Word for word, retype each record shown below.

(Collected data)
────────────────────────────────────────
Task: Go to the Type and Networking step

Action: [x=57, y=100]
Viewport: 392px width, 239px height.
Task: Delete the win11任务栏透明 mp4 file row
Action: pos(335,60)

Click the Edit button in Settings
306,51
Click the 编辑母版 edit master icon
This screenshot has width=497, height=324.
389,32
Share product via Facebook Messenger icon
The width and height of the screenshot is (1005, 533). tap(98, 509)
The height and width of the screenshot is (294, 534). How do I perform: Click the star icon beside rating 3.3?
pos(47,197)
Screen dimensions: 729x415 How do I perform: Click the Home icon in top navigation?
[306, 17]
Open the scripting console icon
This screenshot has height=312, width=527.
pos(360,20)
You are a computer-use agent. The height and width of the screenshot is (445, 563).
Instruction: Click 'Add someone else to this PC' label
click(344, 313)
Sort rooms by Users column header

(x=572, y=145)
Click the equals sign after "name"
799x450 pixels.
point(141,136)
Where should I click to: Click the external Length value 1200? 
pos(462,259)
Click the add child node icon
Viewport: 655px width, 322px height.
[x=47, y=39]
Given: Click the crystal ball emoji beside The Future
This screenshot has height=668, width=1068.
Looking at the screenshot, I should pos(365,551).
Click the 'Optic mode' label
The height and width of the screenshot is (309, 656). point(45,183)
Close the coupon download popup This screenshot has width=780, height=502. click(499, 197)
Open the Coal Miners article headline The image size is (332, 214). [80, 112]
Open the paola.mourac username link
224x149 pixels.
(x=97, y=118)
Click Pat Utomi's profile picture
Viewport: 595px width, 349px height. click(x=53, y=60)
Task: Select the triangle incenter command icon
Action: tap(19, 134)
────────────────────────────────────────
__Task response__
Task: Go to the Type and Networking step

Action: [x=57, y=100]
Viewport: 392px width, 239px height.
Task: Delete the win11任务栏透明 mp4 file row
Action: pos(335,60)

Click the Edit button in Settings
306,51
Click the 编辑母版 edit master icon
This screenshot has width=497, height=324.
389,32
Share product via Facebook Messenger icon
The width and height of the screenshot is (1005, 533). tap(98, 509)
The height and width of the screenshot is (294, 534). How do I perform: Click the star icon beside rating 3.3?
pos(47,197)
Screen dimensions: 729x415 How do I perform: Click the Home icon in top navigation?
[306, 17]
Open the scripting console icon
This screenshot has height=312, width=527.
pos(360,20)
You are a computer-use agent. The height and width of the screenshot is (445, 563).
Instruction: Click 'Add someone else to this PC' label
click(344, 313)
Sort rooms by Users column header

(x=572, y=145)
Click the equals sign after "name"
799x450 pixels.
point(141,136)
Where should I click to: Click the external Length value 1200? 
pos(462,259)
Click the add child node icon
Viewport: 655px width, 322px height.
[x=47, y=39]
Given: Click the crystal ball emoji beside The Future
This screenshot has height=668, width=1068.
Looking at the screenshot, I should pos(365,551).
Click the 'Optic mode' label
The height and width of the screenshot is (309, 656). point(45,183)
Close the coupon download popup This screenshot has width=780, height=502. click(499, 197)
Open the Coal Miners article headline The image size is (332, 214). [80, 112]
Open the paola.mourac username link
224x149 pixels.
(x=97, y=118)
Click Pat Utomi's profile picture
Viewport: 595px width, 349px height. click(x=53, y=60)
Task: Select the triangle incenter command icon
Action: tap(19, 134)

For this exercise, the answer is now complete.